C’est pourquoi nous renouvelons notre proposition de création d’un comité de vigilance pour l’emploi associant tous ceux, syndiqués ou non, qui ne se résignent pas à attendre la confirmation de cette annonce. La reprise de la négociation sur la Gestion Prévisionnelle de l’Emploi et des Compétences (GPEC), à laquelle SUD entend contribuer malgré la nouvelle contestation de notre représentativité par la direction devant le tribunal, permettrait d’anticiper les bouleversements à venir mais certainement pas pour faire des vendeurs des caissiers de surcroit… comme le souhaite la direction !
Contre les horaires à rallonge !
Le 21 juillet dernier, lors de la parution de la version anglaise du dernier Harry Potter, plusieurs magasins ont ouvert plus tard ou plus tôt. Le 26 octobre prochain, jour de lancement de la version française, sera le prétexte à de nouveaux changements d’horaires. On peut s’interroger sur le bien-fondé de ces opérations qui ne permettent pas de vendre plus de produits mais simplement de les écouler plus rapidement…
A Saint-Denis, c’est l’ouverture du magasin le dimanche qui est renouvelée pour un an, malgré l’hostilité de tous les syndicats et au détriment d’autres solutions visant à assurer la pérennité de cet établissement qui peine à décoller.
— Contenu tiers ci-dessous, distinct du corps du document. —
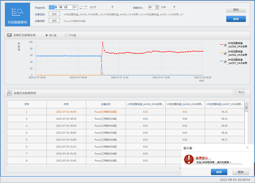Expand the 近1天 time range dropdown
Screen dimensions: 255x183
112,7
Alors que le gouvernement relance la question du travail dominical - dans le but de le généraliser - en insistant sur le « volontariat » des salariés (qui, mal payés, n’ont aucun mal à se porter volontaire), il est temps de lutter contre ces abus !
Enfin, rappelons que pour l’entrée d’un enfant en maternelle, en CP et en sixième, les parents bénéficient de deux heures à prendre, au plus tard, dans les sept jours qui suivent le jour de la rentrée (article 3.3 de la convention interne).